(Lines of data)
▬▬▬▬▬▬▬▬▬▬

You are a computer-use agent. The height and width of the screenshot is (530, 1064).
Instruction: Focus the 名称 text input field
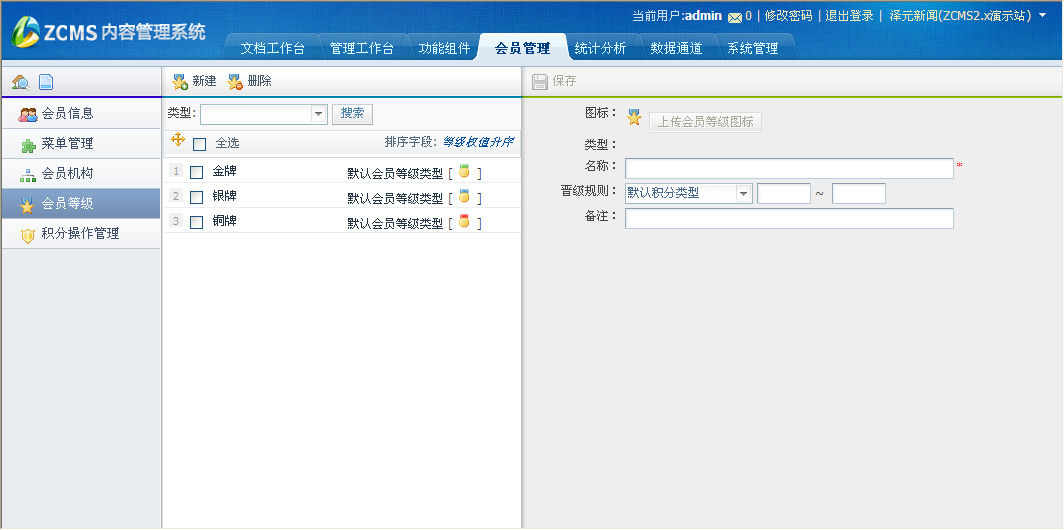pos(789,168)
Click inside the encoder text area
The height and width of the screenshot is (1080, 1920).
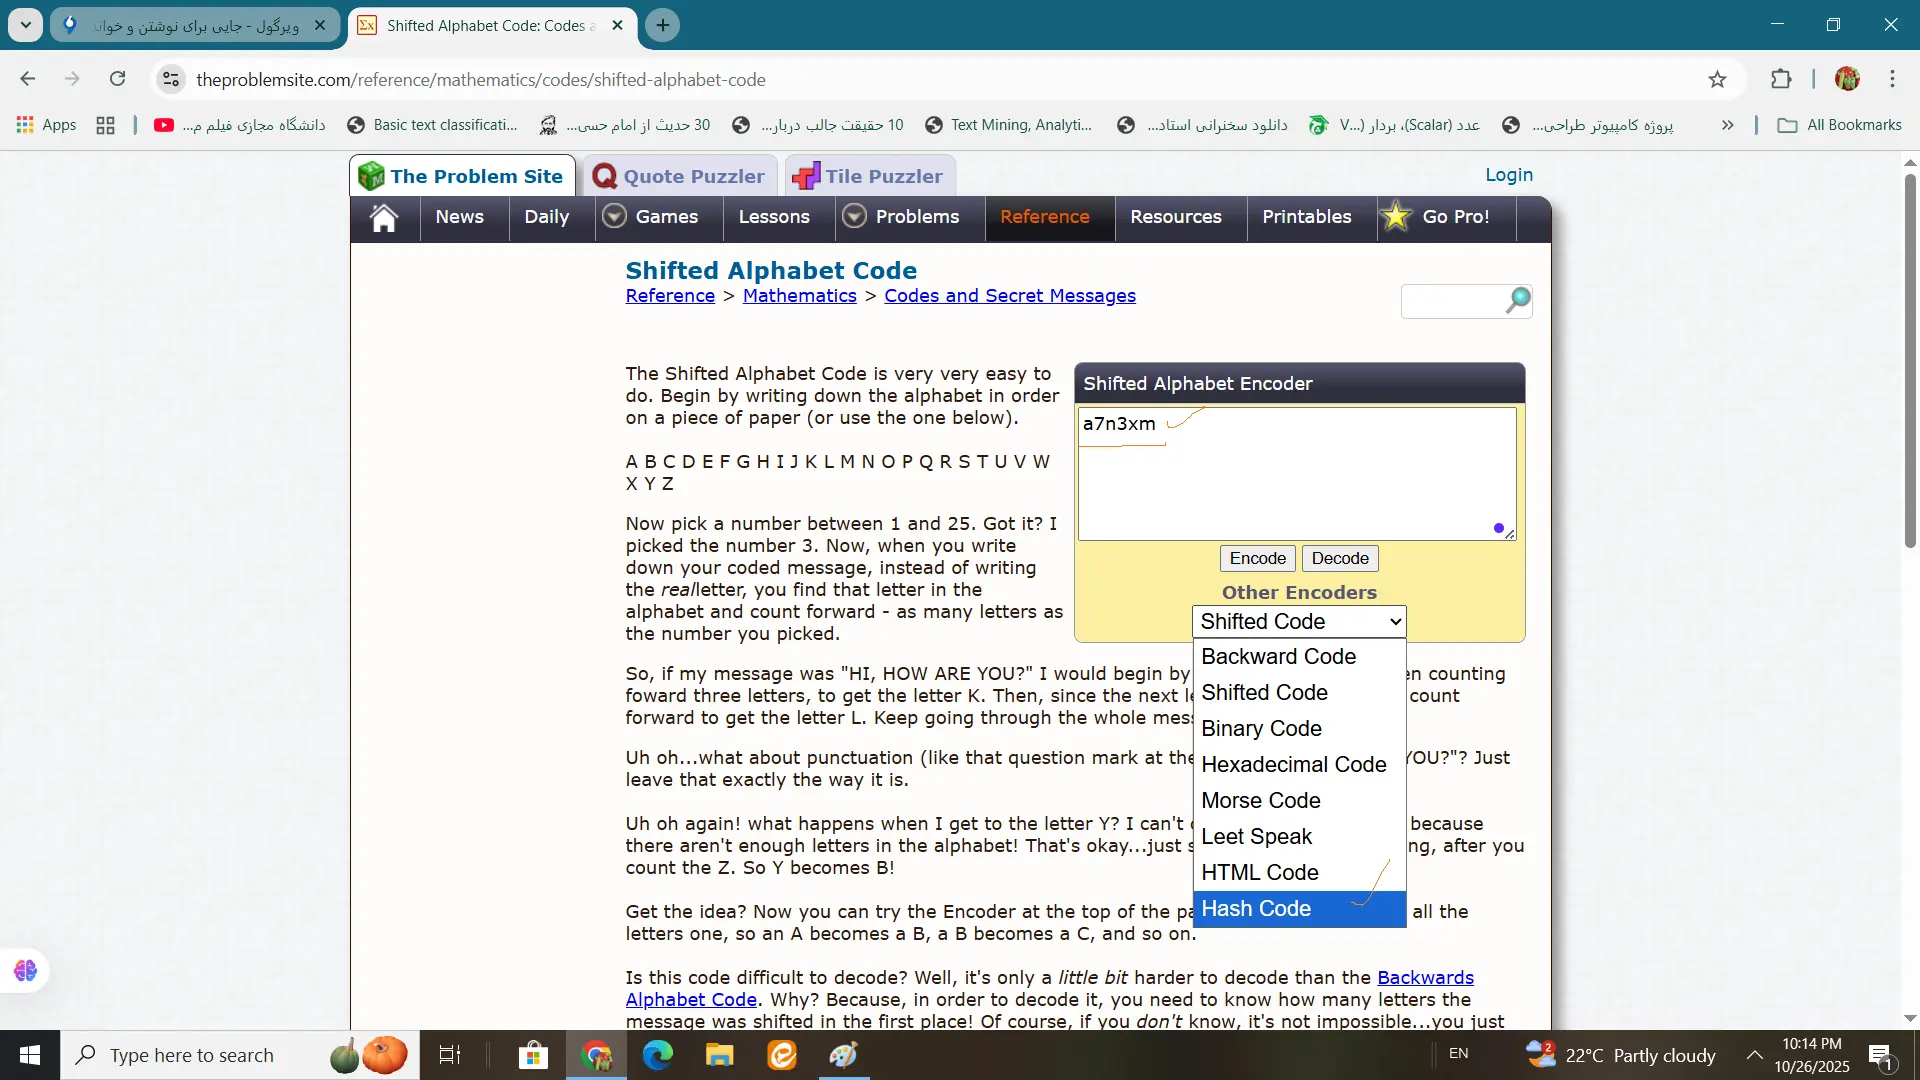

▬▬▬▬▬▬▬▬▬▬

Rewrite all the records with every "screenshot" swapped for "image" and nothing else changed, and leave the pictures out of your answer.

# Response for this exercise
You are a computer-use agent. The height and width of the image is (530, 1064).
Instruction: Focus the 名称 text input field
pos(789,168)
Click inside the encoder text area
The height and width of the image is (1080, 1920).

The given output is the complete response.